Abdullah Dong (pronounced Tung) bin Sulaiman, came to Kuala Trengganu during the reign of Sultan Zainal Abidin III — al-Marhum Haji — in the early years of the twentieth century. (see, Hui Hui and Other People). In Kuala Trengganu he opened a shop that sold everything from shellac to rice to salt and books and Hari Raya cards. He was assisted in this venture by fellow emigrant Haji Hassan Liu bin Salleh, known widely as Pök Chang Siput.

Soon the shop trimmed its stock and specialised only in stationery, magazines and books. It became the sole agent in Trengganu for the Utusan Melayu and the Straits Times (later New Straits Times). In Trengganu, Abdullah Dong became known as Pök Löh Yunang, and the shop, Abdullah Al-Yunani, became Kedai Pök Löh Yunang, the famous purveyor of books and religious kitabs.

I am fortunate to have been sent this photo of Pök Löh in his shop by Encik Yahaya bin Mohd. Nor, his grandson. Encik Yahaya used to help in the shop in the days when he was still in shorts. He says that in the early days, some of the Hari Raya cards sold there were printed in the back of the shop.

Pak Loh Yunang in shop
Pök Löh in his bookshop
As a very young schoolboy I remember going there one Saturday morning to enquire about a book. It wasn’t the very young Encik Yahaya I spoke to then, but a much older lad by the name of Shukor who told me that they no longer had the book in stock. “That was my elder brother who died last year,” Encik Yahaya says.
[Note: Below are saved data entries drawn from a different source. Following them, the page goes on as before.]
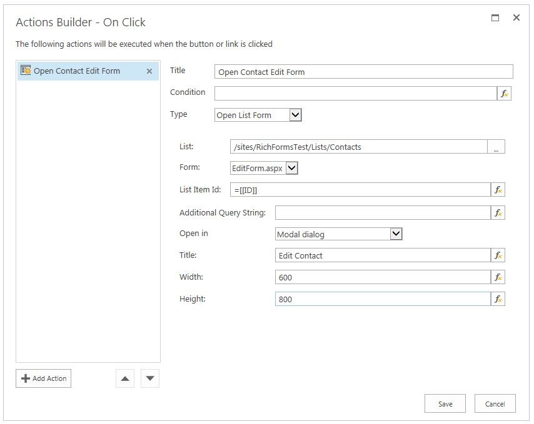
Task: Open formula editor for List Item Id
Action: point(498,190)
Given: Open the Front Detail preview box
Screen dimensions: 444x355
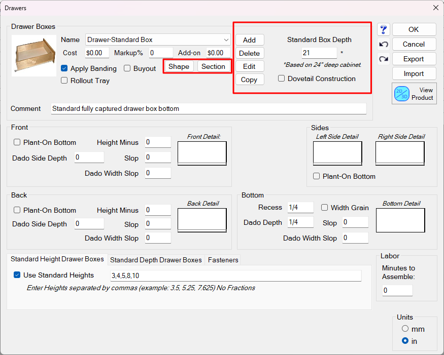Looking at the screenshot, I should [x=202, y=153].

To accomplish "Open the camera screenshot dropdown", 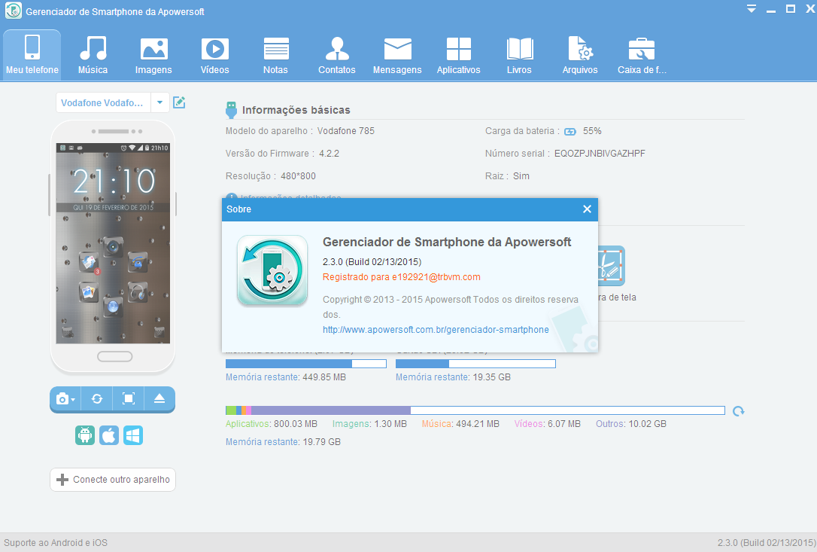I will click(x=65, y=399).
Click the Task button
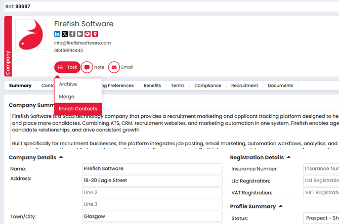Viewport: 339px width, 224px height. [67, 67]
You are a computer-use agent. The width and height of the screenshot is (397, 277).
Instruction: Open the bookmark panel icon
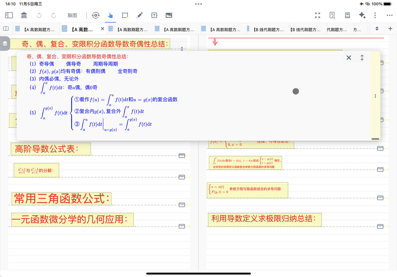[347, 15]
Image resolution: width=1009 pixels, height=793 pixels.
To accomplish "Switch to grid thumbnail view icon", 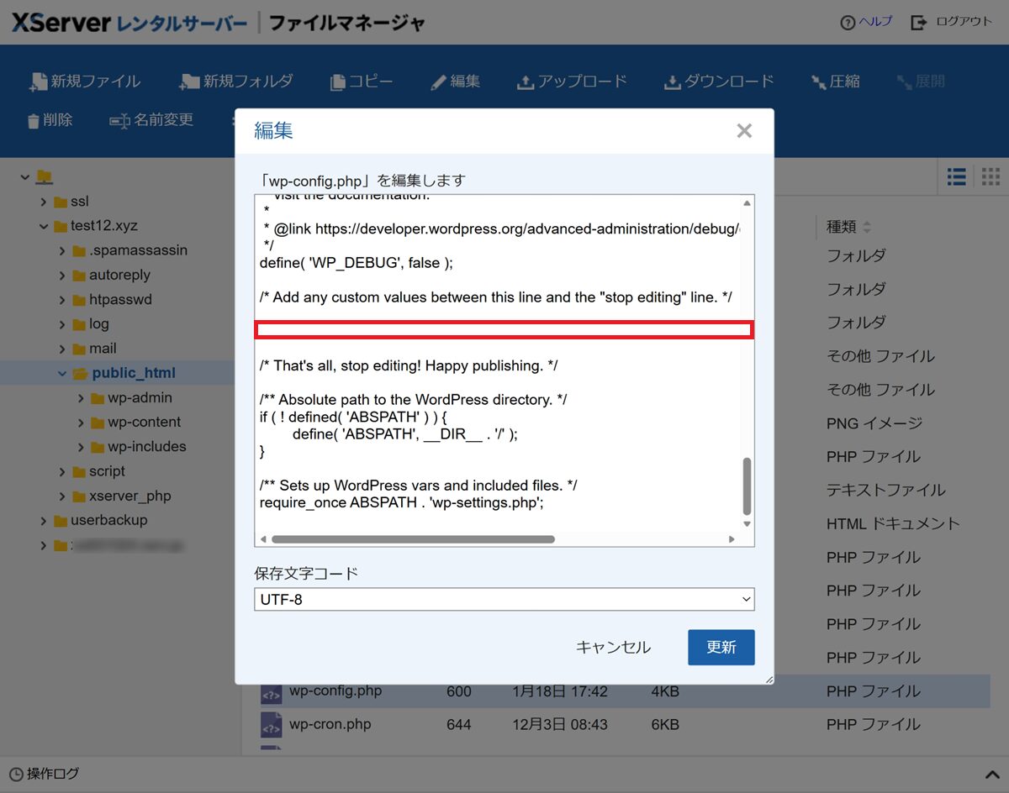I will pos(991,176).
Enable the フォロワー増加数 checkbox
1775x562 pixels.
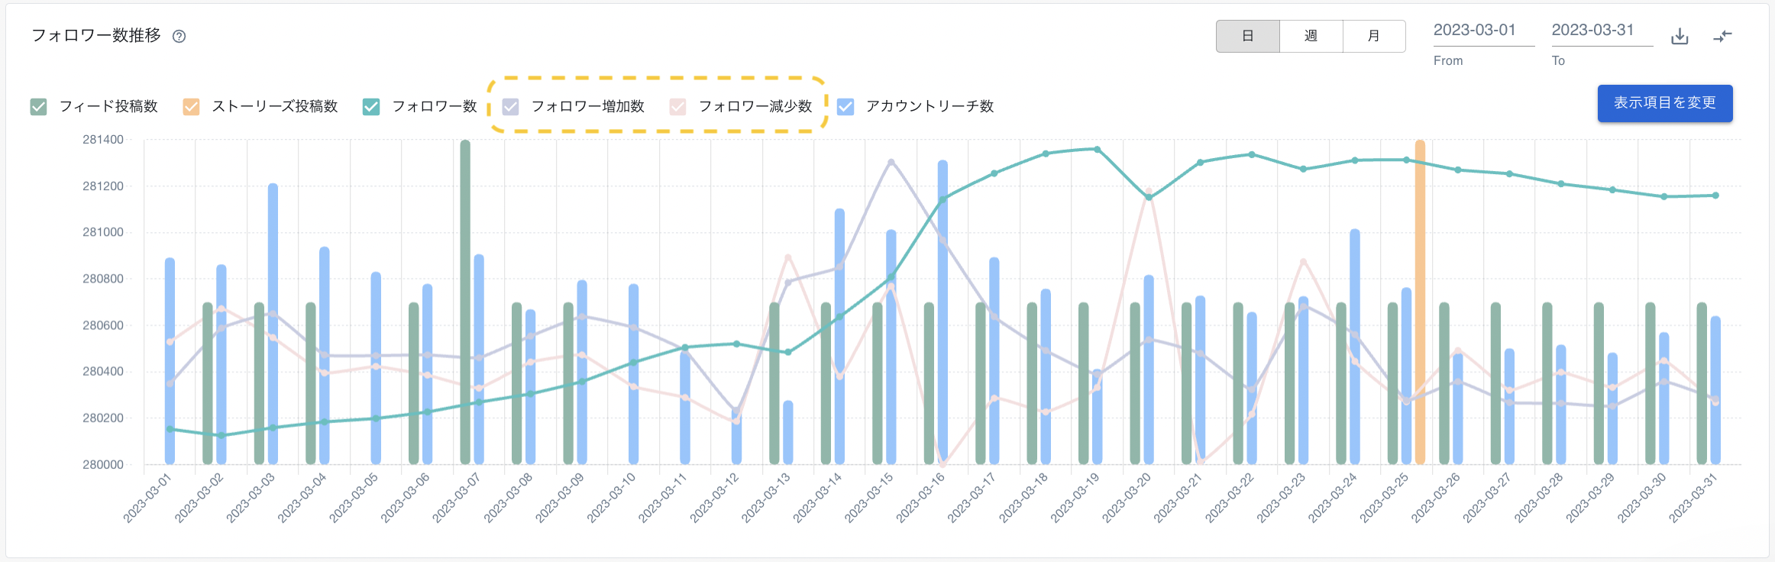click(510, 107)
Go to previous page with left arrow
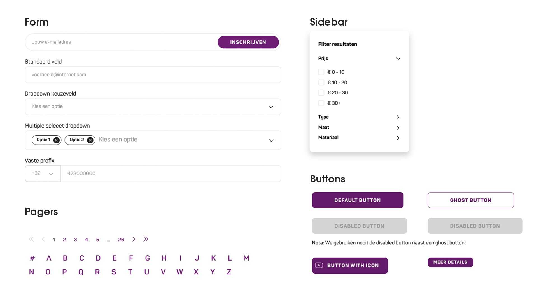Screen dimensions: 560x292 tap(43, 239)
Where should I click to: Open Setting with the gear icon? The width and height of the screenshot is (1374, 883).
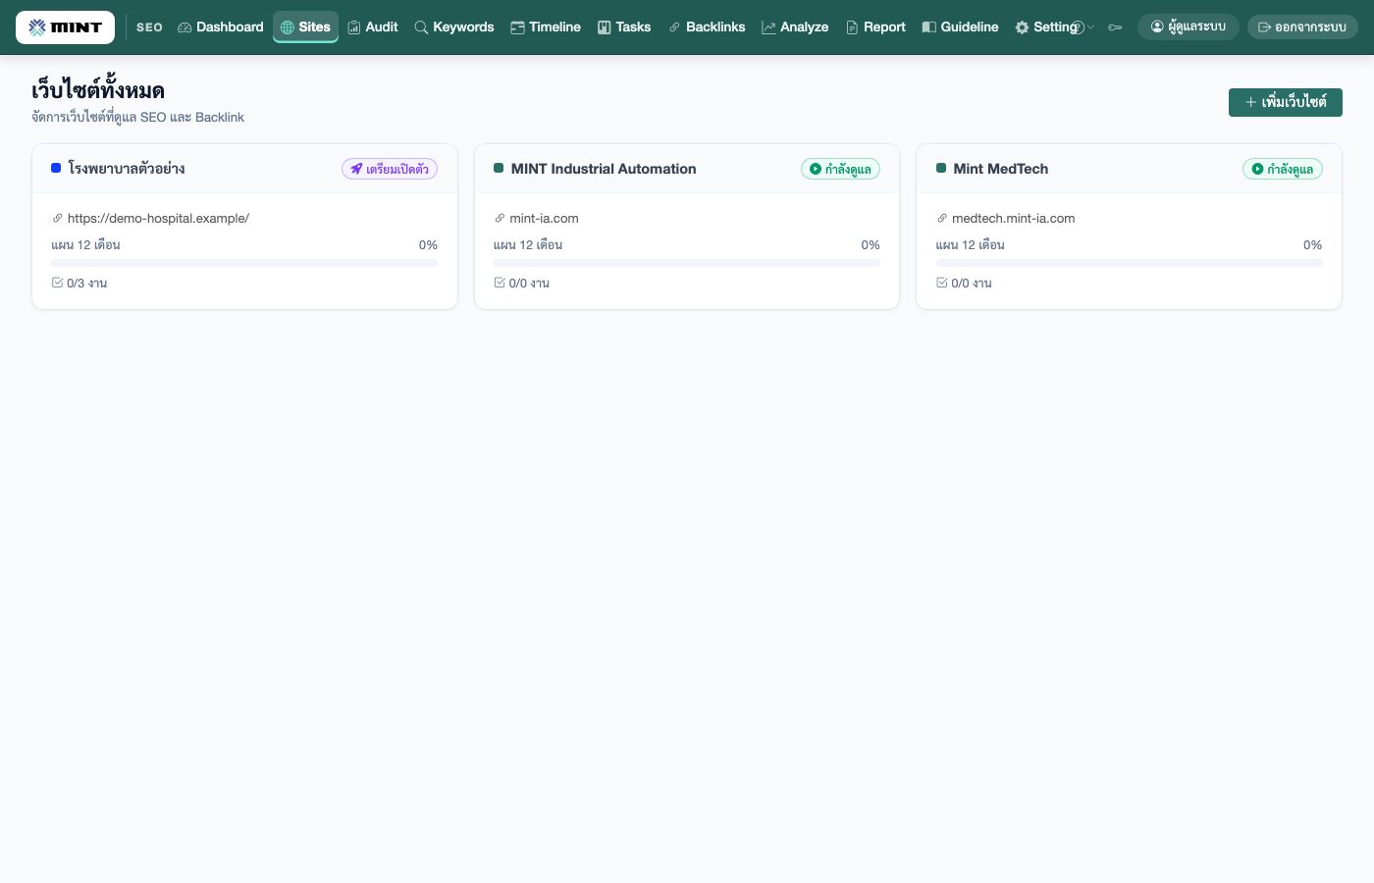[x=1046, y=27]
Thanks to Encik Yahaya, I also now know that Pök Chang Siput had no connection at all with snails (siput), but was a masterchef known by his Chinese appellation of ‘sifu’ (master); so sifu became siput in Trengganuspeak.

Another man who arrived with Pök Löh, Ali Zhang bin Idris, became Pök Ali Yunang. Pök Ali was the man I described in my earlier blog as the alchemist. He had a shop in Jalan Kampung Daik where he sold roots and poultices and Chinese herbs, and also kept a stock of hardware goods, and sparklers for the end of Ramadhan. Pök Ali’s ointment — Minyök Pök Ali — was much sought after for pains and aches.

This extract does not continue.